--- WHAT TO DO ---
Output every line below exactly.

=== Begin Enclosure ===

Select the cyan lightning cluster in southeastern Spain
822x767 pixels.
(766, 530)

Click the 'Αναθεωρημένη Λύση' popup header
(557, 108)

=== End Enclosure ===

--- SOLVED EXERCISE ---
Select the cyan lightning cluster in southeastern Spain
822x767 pixels.
(766, 530)

Click the 'Αναθεωρημένη Λύση' popup header
(557, 108)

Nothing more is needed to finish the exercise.